On some level, we don’t need a clear definition of personhood, although we must be attentive to what conception of personhood is at play in anything. We all know what personhood is, after all, because we are persons. Just take some time to explore your insides and outsides, from your material to your spiritual aspects, in all your yearnings and delights and sorrows, in all your actuality and your potentiality. You’ll know soon enough that you are more than the image of yourself that is handed to you by a machine that knows nothing of what it feels like to undergo the human experience. It knows nothing of what anything means, let alone what it means to be human. Just taking the time to compare who we are to what AI does should be enough to show us just how far short of personhood it falls. Just comparing ourselves to how we are often framed by systems and ideologies should reveal just how often we are thought of as diminished beings, there to serve nothing higher than the immediate demands of those systems and ideologies.

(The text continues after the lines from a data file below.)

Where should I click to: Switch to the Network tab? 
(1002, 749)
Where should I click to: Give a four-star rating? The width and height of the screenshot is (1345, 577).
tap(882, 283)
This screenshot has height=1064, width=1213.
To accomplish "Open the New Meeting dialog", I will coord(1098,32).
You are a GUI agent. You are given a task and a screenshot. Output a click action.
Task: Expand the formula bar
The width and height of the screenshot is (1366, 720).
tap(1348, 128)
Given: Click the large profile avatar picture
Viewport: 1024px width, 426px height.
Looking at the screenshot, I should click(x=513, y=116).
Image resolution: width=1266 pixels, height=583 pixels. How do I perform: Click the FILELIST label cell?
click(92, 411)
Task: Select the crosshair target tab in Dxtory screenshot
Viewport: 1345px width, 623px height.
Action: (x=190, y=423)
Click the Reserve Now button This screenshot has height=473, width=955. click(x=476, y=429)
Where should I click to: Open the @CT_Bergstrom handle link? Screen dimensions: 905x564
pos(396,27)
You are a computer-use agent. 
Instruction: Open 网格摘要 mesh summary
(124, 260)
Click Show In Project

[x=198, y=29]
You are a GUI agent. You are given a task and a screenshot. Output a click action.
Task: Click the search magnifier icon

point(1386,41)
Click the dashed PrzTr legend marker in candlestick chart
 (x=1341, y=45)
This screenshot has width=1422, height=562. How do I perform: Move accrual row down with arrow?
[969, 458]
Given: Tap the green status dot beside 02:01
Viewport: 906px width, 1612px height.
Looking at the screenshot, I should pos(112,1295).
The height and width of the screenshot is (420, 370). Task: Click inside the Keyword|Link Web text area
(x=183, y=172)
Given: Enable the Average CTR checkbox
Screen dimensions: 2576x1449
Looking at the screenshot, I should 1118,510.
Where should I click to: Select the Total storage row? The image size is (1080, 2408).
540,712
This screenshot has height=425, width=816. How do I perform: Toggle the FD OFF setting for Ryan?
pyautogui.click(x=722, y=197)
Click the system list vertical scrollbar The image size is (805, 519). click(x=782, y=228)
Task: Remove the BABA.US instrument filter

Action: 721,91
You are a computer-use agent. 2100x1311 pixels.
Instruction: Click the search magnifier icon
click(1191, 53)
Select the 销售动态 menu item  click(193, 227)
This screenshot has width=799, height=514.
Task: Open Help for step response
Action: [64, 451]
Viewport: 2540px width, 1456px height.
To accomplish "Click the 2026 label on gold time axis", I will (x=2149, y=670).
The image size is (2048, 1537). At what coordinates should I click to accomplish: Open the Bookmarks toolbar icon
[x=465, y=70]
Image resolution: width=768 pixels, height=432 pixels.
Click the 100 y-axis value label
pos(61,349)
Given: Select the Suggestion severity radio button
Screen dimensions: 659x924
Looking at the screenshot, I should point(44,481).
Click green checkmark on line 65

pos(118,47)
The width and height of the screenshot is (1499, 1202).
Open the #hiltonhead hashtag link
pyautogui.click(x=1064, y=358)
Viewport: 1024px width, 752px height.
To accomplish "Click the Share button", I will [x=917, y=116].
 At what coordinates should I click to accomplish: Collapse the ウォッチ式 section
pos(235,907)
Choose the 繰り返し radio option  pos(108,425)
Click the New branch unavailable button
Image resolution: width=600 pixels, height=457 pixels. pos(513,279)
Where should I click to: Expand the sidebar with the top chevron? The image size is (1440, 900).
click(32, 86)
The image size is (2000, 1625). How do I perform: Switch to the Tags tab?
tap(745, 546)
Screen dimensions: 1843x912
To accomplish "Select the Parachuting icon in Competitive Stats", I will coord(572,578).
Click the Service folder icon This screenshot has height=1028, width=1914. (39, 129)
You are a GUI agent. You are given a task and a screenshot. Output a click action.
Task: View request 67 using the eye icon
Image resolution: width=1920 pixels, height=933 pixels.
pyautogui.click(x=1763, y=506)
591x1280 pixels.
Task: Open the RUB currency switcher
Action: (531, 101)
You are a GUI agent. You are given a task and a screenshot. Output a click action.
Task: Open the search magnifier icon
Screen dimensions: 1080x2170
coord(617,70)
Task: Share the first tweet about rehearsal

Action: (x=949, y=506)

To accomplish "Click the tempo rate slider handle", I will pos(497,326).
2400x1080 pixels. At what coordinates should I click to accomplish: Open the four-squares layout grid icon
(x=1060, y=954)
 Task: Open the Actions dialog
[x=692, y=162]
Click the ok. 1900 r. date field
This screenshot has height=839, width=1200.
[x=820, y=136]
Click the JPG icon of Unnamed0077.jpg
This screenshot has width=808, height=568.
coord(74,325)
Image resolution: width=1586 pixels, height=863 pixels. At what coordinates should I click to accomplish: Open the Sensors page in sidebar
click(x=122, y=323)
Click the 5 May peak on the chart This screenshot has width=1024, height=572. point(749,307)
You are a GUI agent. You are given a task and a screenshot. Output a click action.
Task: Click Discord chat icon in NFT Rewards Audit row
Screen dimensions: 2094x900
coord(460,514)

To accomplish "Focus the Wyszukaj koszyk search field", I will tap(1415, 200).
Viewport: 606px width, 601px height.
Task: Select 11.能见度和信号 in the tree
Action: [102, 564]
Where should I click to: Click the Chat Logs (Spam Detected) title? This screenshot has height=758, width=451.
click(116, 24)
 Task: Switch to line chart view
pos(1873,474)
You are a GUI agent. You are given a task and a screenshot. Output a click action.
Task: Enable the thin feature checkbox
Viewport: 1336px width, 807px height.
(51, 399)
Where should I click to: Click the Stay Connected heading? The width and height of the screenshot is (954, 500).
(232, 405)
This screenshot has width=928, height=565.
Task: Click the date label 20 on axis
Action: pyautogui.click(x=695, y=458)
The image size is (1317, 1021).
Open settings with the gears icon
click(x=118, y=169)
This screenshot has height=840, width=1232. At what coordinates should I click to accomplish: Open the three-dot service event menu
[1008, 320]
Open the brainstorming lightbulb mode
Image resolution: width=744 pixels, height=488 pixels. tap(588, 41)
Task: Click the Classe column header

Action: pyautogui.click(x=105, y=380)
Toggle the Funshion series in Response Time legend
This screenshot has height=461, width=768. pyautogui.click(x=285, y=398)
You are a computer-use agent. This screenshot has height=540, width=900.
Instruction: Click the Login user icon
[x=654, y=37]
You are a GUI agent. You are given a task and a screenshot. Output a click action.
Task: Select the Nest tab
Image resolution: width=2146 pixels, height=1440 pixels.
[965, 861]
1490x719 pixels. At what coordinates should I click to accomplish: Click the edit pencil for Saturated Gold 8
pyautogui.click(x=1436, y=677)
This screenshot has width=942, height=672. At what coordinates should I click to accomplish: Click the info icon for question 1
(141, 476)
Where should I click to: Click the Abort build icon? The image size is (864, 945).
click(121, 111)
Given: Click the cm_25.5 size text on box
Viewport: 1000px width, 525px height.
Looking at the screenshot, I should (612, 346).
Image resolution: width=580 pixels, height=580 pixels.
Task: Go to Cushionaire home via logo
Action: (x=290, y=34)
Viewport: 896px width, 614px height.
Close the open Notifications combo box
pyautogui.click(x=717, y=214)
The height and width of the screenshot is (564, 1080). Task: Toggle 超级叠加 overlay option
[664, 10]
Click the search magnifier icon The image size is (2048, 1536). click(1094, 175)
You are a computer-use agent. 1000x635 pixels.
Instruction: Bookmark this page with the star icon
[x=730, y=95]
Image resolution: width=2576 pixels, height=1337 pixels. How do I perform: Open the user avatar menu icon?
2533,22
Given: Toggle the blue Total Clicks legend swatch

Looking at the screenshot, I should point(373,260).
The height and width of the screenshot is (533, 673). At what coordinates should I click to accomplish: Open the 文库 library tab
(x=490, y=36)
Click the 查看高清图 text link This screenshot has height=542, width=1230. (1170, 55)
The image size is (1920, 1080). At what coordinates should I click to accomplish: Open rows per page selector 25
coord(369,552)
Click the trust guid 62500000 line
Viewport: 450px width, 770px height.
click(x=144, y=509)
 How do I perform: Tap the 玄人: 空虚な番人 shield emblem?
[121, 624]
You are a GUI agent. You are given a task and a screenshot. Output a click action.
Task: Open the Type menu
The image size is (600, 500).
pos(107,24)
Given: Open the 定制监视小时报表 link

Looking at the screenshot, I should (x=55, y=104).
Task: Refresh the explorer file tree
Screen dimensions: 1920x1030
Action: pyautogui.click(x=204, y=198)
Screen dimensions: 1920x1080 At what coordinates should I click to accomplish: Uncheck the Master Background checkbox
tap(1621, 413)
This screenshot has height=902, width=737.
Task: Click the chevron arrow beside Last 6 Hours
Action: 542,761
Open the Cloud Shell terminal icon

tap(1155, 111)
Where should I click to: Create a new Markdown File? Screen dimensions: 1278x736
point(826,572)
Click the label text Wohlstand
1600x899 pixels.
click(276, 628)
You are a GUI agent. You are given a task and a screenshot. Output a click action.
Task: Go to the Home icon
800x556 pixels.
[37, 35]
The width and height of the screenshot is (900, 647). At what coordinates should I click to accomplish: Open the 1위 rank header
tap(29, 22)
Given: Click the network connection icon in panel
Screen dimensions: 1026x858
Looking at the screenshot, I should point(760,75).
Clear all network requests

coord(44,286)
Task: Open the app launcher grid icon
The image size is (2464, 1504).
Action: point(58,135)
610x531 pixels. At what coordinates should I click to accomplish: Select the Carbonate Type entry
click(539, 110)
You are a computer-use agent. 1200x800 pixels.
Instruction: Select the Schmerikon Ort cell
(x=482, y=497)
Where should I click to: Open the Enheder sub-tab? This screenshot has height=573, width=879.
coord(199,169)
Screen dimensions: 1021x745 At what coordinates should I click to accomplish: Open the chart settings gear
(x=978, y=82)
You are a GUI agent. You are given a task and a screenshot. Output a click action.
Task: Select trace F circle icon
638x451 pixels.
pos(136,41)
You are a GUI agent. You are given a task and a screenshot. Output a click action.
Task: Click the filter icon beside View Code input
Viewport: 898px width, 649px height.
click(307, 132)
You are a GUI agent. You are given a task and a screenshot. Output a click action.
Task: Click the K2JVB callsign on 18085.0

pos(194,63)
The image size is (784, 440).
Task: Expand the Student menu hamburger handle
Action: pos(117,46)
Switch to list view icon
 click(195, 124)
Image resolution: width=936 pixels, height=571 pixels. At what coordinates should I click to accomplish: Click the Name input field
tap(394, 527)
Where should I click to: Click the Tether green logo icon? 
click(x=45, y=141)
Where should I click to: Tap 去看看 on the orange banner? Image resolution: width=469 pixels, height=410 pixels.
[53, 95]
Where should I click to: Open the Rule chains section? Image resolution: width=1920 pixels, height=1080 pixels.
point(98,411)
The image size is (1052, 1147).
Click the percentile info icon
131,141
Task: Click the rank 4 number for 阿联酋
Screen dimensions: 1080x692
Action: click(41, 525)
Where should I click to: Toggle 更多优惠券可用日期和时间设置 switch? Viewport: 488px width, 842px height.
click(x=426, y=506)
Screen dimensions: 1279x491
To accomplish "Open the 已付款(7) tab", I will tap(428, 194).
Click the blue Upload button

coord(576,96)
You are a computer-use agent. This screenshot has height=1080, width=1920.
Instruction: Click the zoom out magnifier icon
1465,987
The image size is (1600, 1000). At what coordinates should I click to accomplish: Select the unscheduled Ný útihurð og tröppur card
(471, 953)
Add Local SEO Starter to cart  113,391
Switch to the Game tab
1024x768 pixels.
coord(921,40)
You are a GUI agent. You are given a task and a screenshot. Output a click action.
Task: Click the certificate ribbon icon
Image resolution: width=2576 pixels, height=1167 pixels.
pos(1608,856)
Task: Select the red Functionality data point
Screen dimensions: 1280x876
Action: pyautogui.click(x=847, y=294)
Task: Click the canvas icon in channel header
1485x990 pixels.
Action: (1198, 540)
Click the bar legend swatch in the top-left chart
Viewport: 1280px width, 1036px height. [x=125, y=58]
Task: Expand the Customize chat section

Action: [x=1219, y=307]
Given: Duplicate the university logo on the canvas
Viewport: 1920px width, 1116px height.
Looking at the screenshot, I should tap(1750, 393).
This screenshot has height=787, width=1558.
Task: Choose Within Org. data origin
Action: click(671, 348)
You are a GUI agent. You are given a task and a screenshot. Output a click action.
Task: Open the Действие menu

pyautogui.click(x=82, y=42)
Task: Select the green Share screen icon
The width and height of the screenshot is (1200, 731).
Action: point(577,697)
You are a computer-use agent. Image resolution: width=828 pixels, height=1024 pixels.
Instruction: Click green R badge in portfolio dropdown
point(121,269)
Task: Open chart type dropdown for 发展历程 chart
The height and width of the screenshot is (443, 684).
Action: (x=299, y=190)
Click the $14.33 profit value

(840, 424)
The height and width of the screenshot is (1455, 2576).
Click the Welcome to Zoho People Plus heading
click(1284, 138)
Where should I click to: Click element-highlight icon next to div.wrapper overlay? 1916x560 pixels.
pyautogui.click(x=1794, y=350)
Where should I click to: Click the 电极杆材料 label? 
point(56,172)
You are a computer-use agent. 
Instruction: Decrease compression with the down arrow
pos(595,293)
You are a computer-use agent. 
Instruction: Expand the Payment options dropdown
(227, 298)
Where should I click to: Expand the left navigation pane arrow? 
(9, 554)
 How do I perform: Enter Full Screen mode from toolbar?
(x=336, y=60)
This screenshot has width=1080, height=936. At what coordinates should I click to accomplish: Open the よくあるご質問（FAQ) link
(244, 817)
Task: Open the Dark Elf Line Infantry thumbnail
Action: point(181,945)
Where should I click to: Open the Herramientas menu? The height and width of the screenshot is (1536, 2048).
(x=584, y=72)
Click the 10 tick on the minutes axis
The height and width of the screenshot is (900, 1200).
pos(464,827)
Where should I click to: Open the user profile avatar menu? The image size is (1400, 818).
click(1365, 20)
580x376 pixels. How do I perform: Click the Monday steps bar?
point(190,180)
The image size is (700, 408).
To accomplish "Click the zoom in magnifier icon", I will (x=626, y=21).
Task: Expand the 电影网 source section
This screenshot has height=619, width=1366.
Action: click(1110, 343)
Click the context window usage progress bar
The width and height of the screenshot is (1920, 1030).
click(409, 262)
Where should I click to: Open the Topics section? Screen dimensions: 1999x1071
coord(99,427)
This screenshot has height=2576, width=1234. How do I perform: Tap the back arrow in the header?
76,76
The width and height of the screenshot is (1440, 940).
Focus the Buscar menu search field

And so, a reminder. You are more than a mechanistic procedure—a thing to be subjected to some larger process. From what I can tell, the current AI boom is operating largely as a repetition of the age-old formula for idolatry that would have us believe and act as if man is meant for the AI instead of believing and acting as if AI is meant for man. Still, as I wanted to show here, the irony is that it is precisely the psychologising of human beings that has made this particular form of idolatry so much easier. The answer to this is in striving to be whole and in recognising that wholeness is a matter of the whole of life, including a matter of what we make of our suffering; a matter not just of what we individually want to ask from the world but of what the world might be asking of us. It is about striving for a sense of personhood that is far more expansive than our narrow psychologisations can conceive of. A decent therapist may help with this, certainly. But it remains true that man cannot live by therapy alone.1
Men will literally write a Substack instead of going to therapy.